Além das qualificações específicas, temos de desenvolver uma estratégia que integre capacidades militares e civis. Desde o fim da guerra fria os Estados Unidos assumiram a liderança nos esforços de reconstrução de nações pós-conflito no Haiti, na Bósnia-Herzegovina, no Kosovo, no Iraque e no Afeganistão. É altamente provável que intervenções semelhantes venham a ocorrer no futuro, desencadeadas por conflitos militares ou catástrofes humanitárias. Quando isso acontecer, órgãos civis devem ser capazes de assumir as responsabilidades dos militares e agir rapidamente para executar planos de reconstrução e desenvolvimento político.

Em sociedades desestruturadas, há uma gama enorme de demandas: reerguer os sistemas policial e judicial, recuperar a economia, reconstruir a infra-estrutura e apoiar a agricultura. Muito freqüentemente impomos grande parte dessa carga aos militares. O pessoal dos nossos órgãos civis tem muito menos recursos e incentivos para assumir tais tarefas. Então, por que deveriam os soldados treinar a polícia local, construir sistemas de esgotos ou reformar usinas de energia elétrica?

No Grupo de Estudos sobre o Iraque, recomendamos um intenso treinamento em todas as hierarquias do governo para criar um quadro de civis que possam ser enviados em situações pós-conflito. Os órgãos governamentais americanos precisam preparar-se para atuar em conjunto, tal como os Departamentos de Defesa, de Estado, Tesouro, Justiça, comunidade de informações e outros, que podem operar no exterior sem problemas, como nossos serviços militares o fazem sob o comando conjunto. Em particular, o Departamento de Estado precisa treinar pessoal - ¿um Corpo de Reserva de Serviço no Exterior¿ - para funcionar melhor fora do cenário tradicional de uma embaixada, em situações complexas como a do Iraque. Esta capacitação civil ajudaria a manter a ordem e a estabelecer as instituições necessárias para estabilizar o país.

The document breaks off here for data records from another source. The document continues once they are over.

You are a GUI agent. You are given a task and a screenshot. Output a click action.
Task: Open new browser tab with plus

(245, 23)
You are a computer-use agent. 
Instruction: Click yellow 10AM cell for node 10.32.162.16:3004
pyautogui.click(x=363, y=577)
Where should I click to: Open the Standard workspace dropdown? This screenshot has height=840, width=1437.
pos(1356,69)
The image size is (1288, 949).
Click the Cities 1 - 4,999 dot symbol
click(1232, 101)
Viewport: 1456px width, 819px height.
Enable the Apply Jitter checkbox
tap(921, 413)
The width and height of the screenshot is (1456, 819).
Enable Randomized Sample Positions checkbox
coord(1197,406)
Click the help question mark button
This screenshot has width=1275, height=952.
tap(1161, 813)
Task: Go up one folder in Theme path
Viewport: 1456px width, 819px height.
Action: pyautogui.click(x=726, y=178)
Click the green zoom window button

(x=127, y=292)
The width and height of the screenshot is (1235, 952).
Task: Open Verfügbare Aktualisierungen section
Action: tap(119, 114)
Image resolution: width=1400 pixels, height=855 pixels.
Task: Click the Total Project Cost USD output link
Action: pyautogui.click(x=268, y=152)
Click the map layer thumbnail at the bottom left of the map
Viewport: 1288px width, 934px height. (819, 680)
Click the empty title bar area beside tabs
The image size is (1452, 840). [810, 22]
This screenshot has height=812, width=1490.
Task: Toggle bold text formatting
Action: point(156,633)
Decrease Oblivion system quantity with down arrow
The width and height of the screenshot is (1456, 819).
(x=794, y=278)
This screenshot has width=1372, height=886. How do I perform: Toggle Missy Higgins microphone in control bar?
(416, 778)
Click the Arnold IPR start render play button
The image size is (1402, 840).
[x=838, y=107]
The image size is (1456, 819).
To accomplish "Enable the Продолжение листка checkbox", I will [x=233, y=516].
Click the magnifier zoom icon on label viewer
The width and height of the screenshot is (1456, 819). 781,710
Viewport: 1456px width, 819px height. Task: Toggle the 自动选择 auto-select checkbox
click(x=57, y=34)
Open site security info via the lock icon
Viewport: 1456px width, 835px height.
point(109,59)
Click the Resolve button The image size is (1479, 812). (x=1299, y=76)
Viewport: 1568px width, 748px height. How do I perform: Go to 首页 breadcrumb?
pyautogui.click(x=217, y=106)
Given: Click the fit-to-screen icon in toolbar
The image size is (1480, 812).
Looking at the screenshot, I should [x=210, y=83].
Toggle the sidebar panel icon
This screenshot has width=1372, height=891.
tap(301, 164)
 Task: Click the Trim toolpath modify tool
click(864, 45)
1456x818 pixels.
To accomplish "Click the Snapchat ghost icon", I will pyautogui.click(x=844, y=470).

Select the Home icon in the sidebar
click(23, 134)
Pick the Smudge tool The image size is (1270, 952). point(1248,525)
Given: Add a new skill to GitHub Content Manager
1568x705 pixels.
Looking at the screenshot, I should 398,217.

Por último, os Estados Unidos podem minorar o seu ônus atuando com apoio internacional mais amplo. Muitos de nossos amigos e aliados têm considerável experiência em diferentes partes do mundo e podem ajudar em tarefas como o treinamento de policiais ou a reconstrução econômica. Organizações internacionais como a ONU muitas vezes dispõem de especialistas em assuntos como a elaboração de um projeto de Constituição, resolução de conflitos e conciliação política. Organizações não-governamentais têm um papel cada vez mais importante no desempenho de funções específicas, como a distribuição de alimentos ou assistência médica. O governo dos Estados Unidos precisa sentir-se à vontade trabalhando lado a lado com todos esses diferentes participantes.

Da mesma forma como não devemos usar nosso poderio militar como pretexto racional para uma ação militar, não devemos usar uma melhor capacitação civil como justificativa para mais construções de nações. Entretanto, nossa experiência no Iraque evidencia a necessidade de estarmos mais bem preparados para a transição de missões militares para missões civis. Porque os grandes desafios do século 21 não serão conflitos militares convencionais - muitas vezes serão esforços continuados para levar estabilidade a cantos instáveis do mundo.